REQUIRED WORK:
Repeat the lines below word for word, from the line with "This screenshot has height=824, width=1456." up to and including the line with "Action: pyautogui.click(x=460, y=11)". Leave out every line outside that span.
* * * * *
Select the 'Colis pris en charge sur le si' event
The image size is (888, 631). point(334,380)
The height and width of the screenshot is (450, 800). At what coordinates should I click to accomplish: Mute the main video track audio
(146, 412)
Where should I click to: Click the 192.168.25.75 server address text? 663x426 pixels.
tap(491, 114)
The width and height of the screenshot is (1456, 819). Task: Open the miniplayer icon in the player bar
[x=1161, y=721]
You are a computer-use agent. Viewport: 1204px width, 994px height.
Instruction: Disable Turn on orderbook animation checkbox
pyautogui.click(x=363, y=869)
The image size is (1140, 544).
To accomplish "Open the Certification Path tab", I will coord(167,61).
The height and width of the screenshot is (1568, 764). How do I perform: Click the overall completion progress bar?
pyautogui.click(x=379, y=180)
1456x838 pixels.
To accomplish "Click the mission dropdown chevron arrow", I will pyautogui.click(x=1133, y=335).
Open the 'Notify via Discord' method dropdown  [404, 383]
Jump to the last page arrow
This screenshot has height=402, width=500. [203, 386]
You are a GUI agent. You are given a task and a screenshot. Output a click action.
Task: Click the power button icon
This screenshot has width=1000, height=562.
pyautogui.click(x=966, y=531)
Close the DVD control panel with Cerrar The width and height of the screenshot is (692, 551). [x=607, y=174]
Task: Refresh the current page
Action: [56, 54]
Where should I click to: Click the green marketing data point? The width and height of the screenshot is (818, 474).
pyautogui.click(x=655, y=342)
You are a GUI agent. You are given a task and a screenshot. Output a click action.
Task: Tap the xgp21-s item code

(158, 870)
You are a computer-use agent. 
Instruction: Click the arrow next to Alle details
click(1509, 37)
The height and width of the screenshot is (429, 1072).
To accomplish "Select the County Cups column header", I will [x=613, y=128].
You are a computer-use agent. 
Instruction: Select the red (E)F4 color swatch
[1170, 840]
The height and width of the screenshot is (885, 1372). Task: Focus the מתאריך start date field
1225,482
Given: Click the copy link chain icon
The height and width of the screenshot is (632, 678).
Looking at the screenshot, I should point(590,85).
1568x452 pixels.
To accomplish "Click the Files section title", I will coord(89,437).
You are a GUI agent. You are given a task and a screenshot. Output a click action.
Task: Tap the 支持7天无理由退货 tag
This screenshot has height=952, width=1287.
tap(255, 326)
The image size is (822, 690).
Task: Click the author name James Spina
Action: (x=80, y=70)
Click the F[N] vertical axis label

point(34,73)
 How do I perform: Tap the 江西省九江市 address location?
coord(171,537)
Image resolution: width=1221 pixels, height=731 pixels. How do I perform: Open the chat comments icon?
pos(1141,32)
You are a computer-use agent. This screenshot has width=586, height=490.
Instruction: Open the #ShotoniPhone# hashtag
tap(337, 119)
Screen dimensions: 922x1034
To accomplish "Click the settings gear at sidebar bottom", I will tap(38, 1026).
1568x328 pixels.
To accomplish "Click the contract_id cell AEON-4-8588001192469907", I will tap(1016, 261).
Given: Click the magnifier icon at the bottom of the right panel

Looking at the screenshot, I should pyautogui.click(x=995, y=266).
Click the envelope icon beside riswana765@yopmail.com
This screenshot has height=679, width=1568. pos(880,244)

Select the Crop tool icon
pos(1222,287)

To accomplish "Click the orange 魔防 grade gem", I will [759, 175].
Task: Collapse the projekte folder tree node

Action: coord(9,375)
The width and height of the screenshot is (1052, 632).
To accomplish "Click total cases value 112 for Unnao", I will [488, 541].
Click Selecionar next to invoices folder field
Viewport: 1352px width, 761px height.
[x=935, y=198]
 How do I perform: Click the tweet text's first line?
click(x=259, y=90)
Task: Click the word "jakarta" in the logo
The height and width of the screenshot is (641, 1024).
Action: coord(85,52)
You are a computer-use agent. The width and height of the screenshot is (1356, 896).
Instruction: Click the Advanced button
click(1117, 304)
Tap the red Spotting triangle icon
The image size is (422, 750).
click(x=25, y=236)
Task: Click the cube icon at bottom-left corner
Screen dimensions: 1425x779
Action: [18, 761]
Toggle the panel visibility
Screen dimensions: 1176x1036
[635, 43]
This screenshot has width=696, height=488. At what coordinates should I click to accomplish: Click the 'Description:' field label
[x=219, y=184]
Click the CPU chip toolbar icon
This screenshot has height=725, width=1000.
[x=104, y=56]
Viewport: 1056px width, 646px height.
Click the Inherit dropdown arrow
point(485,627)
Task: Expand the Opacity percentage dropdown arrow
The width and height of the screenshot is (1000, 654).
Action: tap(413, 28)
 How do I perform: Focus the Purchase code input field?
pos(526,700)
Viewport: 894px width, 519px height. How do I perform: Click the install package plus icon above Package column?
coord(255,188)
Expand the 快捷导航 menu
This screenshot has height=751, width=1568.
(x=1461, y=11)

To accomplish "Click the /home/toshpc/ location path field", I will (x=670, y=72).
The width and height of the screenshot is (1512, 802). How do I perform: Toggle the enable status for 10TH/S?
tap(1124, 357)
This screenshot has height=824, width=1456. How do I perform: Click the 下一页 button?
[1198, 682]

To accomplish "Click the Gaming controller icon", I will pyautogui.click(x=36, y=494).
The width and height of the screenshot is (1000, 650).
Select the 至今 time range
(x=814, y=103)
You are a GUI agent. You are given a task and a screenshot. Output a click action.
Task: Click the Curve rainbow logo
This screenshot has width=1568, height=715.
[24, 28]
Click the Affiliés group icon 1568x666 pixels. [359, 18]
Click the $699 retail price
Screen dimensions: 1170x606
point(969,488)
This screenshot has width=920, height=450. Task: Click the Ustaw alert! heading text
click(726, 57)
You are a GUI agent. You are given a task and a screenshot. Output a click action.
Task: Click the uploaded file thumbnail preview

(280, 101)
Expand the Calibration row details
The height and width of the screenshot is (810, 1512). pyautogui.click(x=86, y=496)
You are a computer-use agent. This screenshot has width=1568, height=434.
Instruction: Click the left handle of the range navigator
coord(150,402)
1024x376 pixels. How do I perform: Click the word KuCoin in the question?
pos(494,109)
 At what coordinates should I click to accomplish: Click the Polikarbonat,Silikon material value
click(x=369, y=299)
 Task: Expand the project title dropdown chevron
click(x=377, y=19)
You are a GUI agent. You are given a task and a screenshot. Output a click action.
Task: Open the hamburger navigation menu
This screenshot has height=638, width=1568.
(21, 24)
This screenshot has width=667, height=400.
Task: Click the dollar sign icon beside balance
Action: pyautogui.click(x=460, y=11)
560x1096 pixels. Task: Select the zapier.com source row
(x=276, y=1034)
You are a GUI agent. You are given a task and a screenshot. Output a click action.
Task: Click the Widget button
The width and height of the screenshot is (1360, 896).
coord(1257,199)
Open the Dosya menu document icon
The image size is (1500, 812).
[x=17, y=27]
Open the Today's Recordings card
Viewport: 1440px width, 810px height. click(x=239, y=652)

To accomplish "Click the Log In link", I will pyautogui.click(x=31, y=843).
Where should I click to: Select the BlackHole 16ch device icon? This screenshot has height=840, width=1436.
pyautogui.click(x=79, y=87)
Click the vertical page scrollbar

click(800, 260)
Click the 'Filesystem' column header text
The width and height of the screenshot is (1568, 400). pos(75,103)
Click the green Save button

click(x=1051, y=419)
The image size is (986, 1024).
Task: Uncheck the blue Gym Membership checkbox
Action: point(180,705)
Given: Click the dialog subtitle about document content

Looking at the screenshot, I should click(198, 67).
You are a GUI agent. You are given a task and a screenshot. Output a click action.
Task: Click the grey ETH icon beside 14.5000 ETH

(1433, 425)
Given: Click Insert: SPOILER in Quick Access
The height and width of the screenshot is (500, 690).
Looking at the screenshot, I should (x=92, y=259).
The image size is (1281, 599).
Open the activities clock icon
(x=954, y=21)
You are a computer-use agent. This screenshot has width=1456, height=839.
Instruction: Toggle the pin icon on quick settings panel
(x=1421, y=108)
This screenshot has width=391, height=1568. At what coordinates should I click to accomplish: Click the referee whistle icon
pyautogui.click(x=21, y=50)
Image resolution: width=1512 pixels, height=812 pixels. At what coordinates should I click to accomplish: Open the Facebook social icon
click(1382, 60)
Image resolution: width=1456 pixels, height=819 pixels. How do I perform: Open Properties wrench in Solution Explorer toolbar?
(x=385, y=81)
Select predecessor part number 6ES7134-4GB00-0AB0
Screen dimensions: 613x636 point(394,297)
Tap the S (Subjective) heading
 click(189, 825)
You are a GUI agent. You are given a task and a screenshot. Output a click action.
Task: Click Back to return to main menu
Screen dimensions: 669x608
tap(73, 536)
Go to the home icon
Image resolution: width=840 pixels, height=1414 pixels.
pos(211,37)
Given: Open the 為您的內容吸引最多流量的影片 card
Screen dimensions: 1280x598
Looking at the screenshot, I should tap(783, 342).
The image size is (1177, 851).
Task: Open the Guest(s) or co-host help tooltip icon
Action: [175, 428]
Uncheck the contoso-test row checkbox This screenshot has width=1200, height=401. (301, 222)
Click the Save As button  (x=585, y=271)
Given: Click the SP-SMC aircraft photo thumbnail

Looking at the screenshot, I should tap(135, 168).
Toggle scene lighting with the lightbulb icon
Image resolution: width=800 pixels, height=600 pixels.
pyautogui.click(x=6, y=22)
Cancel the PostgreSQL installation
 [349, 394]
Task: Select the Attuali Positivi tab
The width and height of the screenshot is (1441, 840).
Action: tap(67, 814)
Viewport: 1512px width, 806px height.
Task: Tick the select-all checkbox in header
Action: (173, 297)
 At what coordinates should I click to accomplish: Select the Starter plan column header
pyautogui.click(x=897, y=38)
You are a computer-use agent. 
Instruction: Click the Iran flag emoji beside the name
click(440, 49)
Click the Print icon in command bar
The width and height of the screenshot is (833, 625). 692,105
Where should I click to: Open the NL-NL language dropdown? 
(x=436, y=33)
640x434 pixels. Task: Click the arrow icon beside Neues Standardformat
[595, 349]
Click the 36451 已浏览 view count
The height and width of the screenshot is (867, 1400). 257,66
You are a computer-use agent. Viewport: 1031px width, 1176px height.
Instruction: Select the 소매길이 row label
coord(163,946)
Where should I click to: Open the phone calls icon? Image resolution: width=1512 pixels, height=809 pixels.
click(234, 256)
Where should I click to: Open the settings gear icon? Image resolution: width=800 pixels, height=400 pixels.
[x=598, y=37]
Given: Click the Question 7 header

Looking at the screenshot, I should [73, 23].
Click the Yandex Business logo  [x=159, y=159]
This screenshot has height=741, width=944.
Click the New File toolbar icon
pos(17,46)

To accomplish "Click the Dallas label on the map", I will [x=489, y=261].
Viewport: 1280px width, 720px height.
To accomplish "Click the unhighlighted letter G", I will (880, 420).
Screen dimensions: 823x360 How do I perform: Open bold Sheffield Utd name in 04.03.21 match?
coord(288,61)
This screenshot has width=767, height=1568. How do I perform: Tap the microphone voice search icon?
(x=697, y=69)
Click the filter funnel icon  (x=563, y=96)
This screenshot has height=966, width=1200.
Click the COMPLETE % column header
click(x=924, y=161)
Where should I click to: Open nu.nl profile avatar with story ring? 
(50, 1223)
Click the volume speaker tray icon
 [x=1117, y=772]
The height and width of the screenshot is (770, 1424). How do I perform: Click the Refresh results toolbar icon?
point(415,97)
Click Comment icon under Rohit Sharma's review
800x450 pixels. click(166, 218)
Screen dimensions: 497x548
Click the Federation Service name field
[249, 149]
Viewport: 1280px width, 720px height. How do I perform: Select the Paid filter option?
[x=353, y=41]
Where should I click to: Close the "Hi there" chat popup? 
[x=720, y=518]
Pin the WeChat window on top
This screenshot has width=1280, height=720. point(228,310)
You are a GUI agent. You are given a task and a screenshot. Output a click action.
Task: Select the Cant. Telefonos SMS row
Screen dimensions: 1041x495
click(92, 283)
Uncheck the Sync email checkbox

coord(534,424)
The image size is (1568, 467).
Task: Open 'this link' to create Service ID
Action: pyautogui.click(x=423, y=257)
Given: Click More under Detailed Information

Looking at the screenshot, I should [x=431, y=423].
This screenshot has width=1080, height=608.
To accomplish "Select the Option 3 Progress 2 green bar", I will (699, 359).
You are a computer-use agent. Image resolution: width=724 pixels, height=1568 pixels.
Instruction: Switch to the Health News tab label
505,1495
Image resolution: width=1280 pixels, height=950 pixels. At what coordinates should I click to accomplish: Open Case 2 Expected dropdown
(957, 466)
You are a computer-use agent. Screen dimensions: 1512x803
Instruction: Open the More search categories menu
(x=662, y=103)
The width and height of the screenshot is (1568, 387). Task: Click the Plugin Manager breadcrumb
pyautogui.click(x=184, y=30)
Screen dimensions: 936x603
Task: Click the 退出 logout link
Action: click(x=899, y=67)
* * * * *
EXERCISE RESULT:
This screenshot has height=824, width=1456. How do I perform: Click the 下一页 button?
[1198, 682]

To accomplish "Click the Gaming controller icon", I will pyautogui.click(x=36, y=494).
The width and height of the screenshot is (1000, 650).
Select the 至今 time range
(x=814, y=103)
You are a GUI agent. You are given a task and a screenshot. Output a click action.
Task: Click the Curve rainbow logo
This screenshot has width=1568, height=715.
[24, 28]
Click the Affiliés group icon 1568x666 pixels. [359, 18]
Click the $699 retail price
Screen dimensions: 1170x606
point(969,488)
This screenshot has width=920, height=450. Task: Click the Ustaw alert! heading text
click(726, 57)
You are a GUI agent. You are given a task and a screenshot. Output a click action.
Task: Click the uploaded file thumbnail preview

(280, 101)
Expand the Calibration row details
The height and width of the screenshot is (810, 1512). pyautogui.click(x=86, y=496)
You are a computer-use agent. This screenshot has width=1568, height=434.
Instruction: Click the left handle of the range navigator
coord(150,402)
1024x376 pixels. How do I perform: Click the word KuCoin in the question?
pos(494,109)
 At what coordinates should I click to accomplish: Click the Polikarbonat,Silikon material value
click(x=369, y=299)
 Task: Expand the project title dropdown chevron
click(x=377, y=19)
You are a GUI agent. You are given a task and a screenshot. Output a click action.
Task: Open the hamburger navigation menu
This screenshot has height=638, width=1568.
(21, 24)
This screenshot has width=667, height=400.
Task: Click the dollar sign icon beside balance
Action: pyautogui.click(x=460, y=11)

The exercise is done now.